JERUSALEM | Fourteen American Seeds participated in the fourth “Bayti” trip to Israel and Palestine, spending two weeks in June and July meeting with their Seed peers on both sides of the Green Line and learning about the conflict first hand.
Bayti, which means “My home” in both Arabic and Hebrew, is an intense, immersive experience designed to provide American Seeds a deeper understanding of the many narratives of the Israeli/Palestinian conflict, exposing them to locations, people, and perspectives not typically available to tourists.
The Seeds also come away with a better understanding US involvement in the region and space to reflect on how they would like to engage with it in the future.
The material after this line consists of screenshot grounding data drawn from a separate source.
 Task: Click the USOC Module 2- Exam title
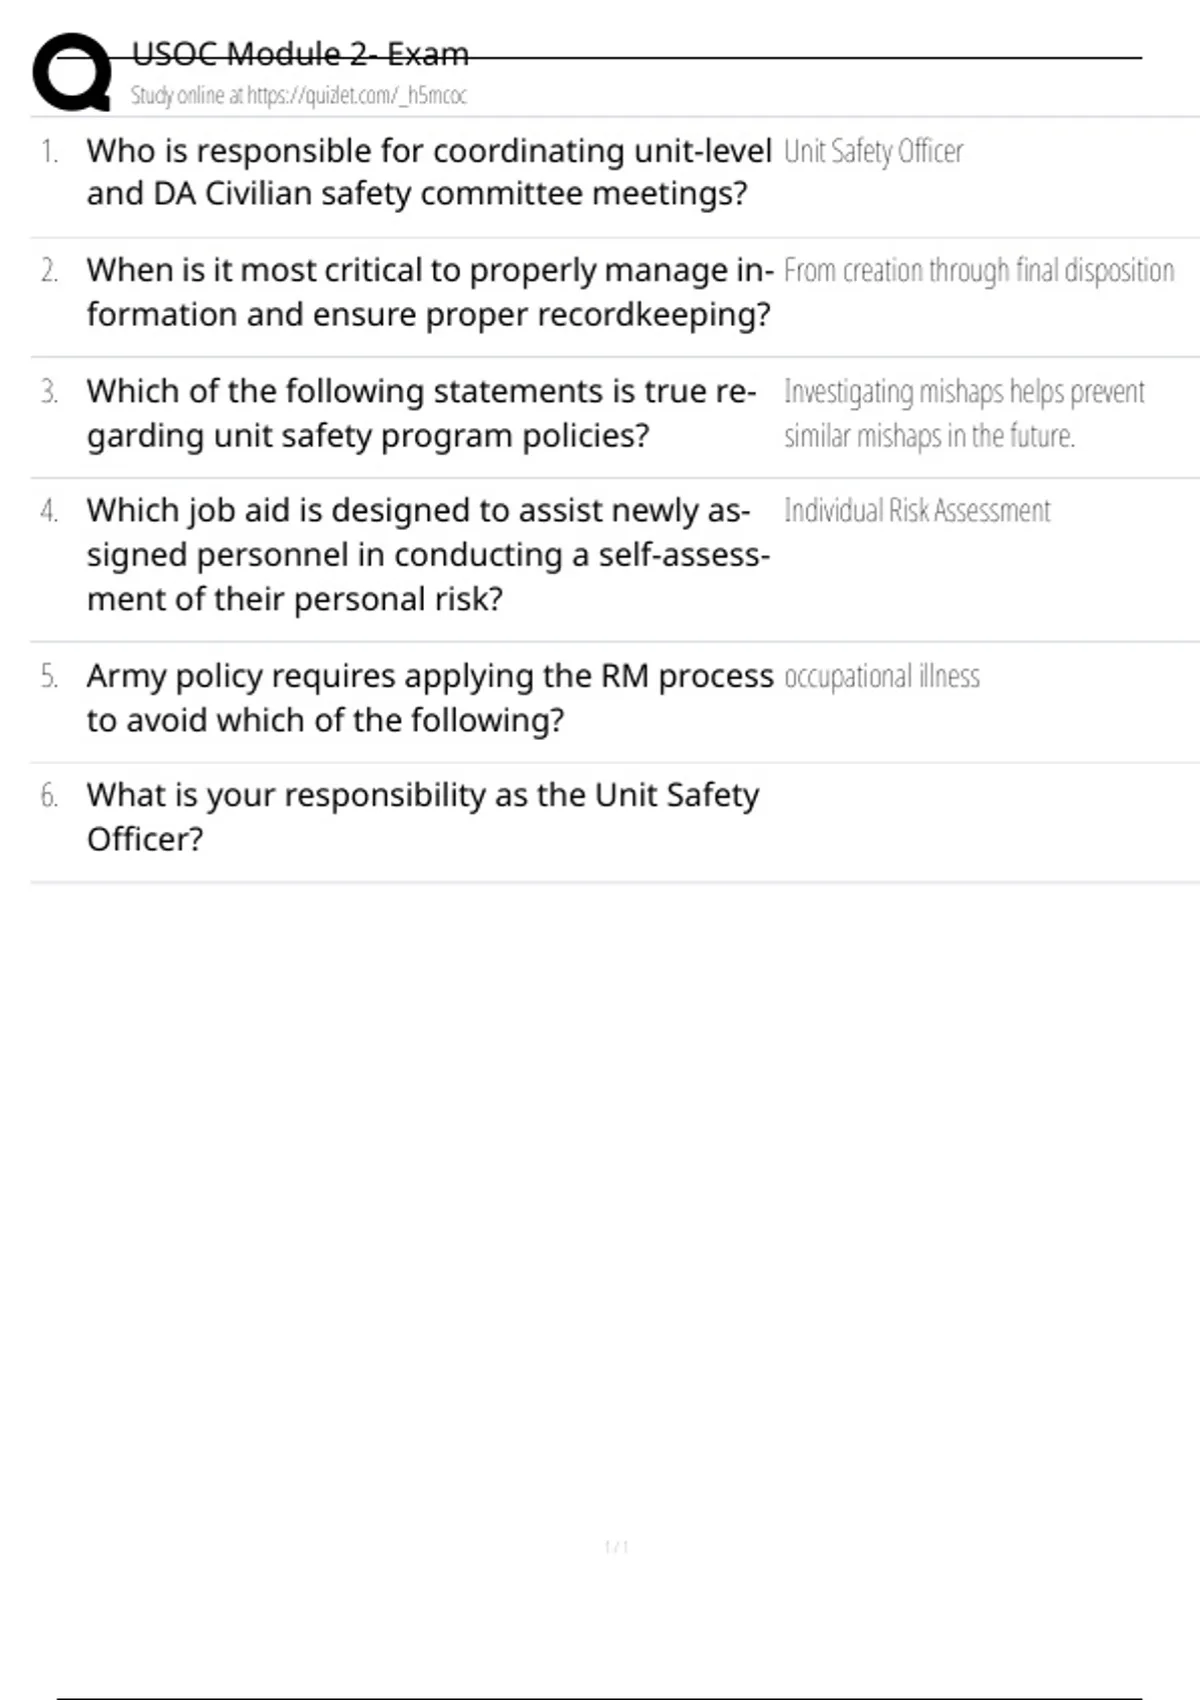[300, 54]
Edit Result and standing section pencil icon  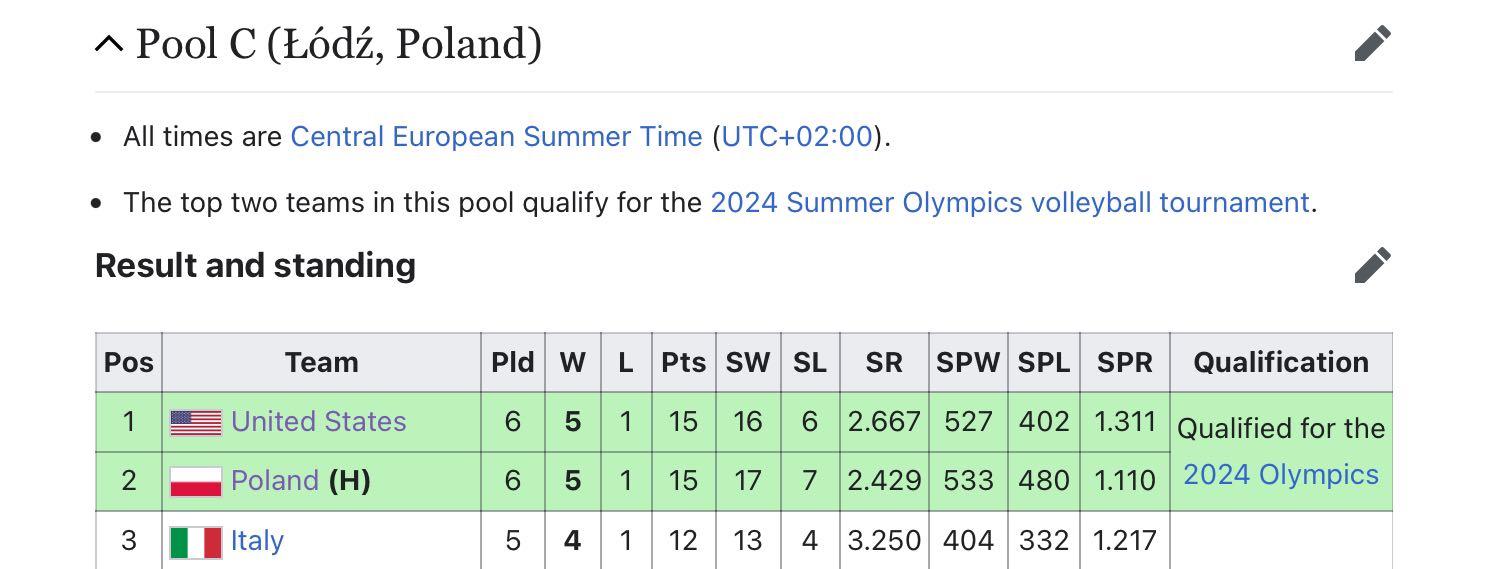[x=1372, y=265]

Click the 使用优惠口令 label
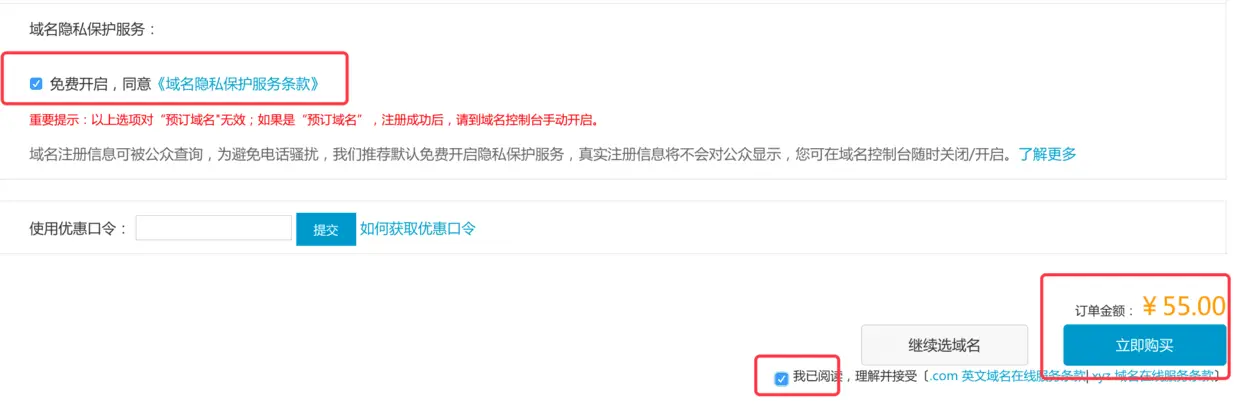click(79, 228)
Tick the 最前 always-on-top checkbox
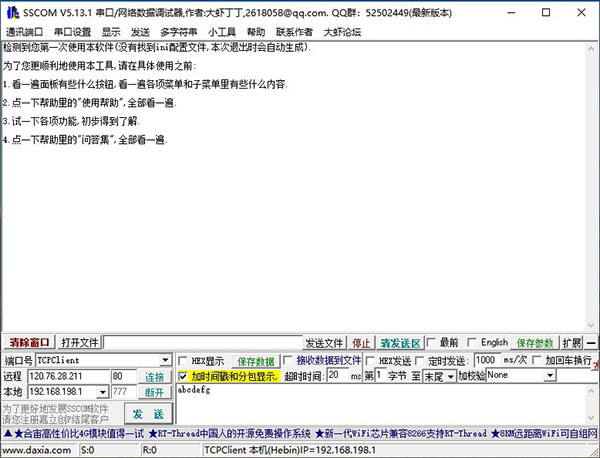Screen dimensions: 600x458 tap(430, 343)
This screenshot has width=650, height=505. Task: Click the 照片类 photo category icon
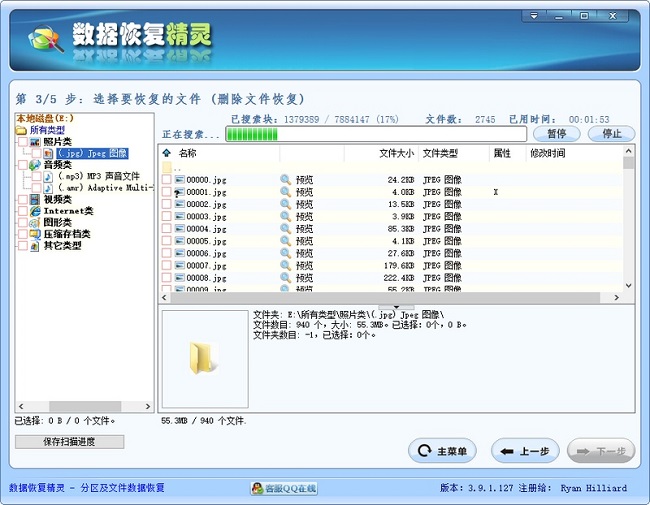35,142
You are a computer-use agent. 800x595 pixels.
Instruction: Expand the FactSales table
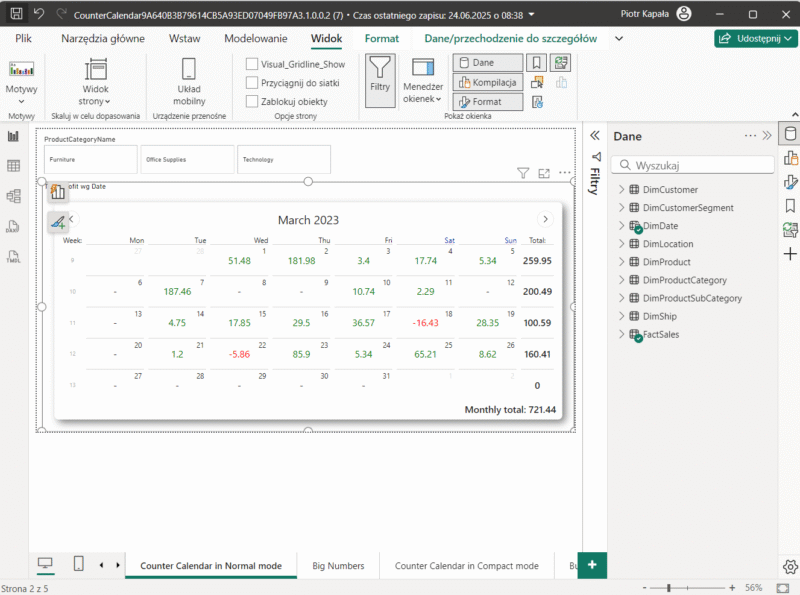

This year, the group met with dozens of Israeli and Palestinian Seeds involved in human rights, politics, and community-organizing across Israel and the West Bank, as well as heads of peace organizations, representatives of settler groups, and US diplomats.
Other highlights included a multinarrative tour of the Old City of Jerusalem, meetings with Knesset members, and visits to Hebron, Jaffa, Sderot, Tel Aviv, Ramallah, Jenin, Jericho, Nablus, Bethlehem, Haifa, and Neve Shalom/Wahat Salaam, an intentional community of Jews and Palestinians.
Seeds participated in dialogue sessions throughout the experience, allowing them to process everything they were seeing and work through a difficult range of emotions and reactions.
Visits to the Israel Holocaust Museum and the Palestinian village of Nabi Saleh triggered the deepest emotions.
“Yad Vashem struck us with endless emotional jabs,” wrote one Seed. “We walked silently, room after room, as photographs of bulldozers heaving dead Jewish children, display cases full of empty Jewish shoes and films of Holocaust survivors telling their personal horror stories beat us down, blow after blow.”
“Walking outside, there wasn’t really anything to say. Israel as a necessary home for Jews seemed to make sense.”
In Nabi Saleh, the site of weekly protests by villagers against the confiscation of land by Jewish settlements, Seeds heard from residents about the realities of living under military occupation.
“With this trip, my approach to the conflict has slowly evolved,” wrote one participant. “At Camp, we spend a significant portion of our time debating the historical right of either the Israelis or the Palestinians to this land. Here is perhaps the more salient question: is the present reality of Palestinian life under occupation morally justifiable or not? And further, if it isn’t, what are we going to do about it?”
“I reflect more and more on the pain that this conflict has inflicted on the people of this land, regardless of identity and nationality,” said another participant. “I walk away from today buried in even more of the complexity and sadness of this conflict.”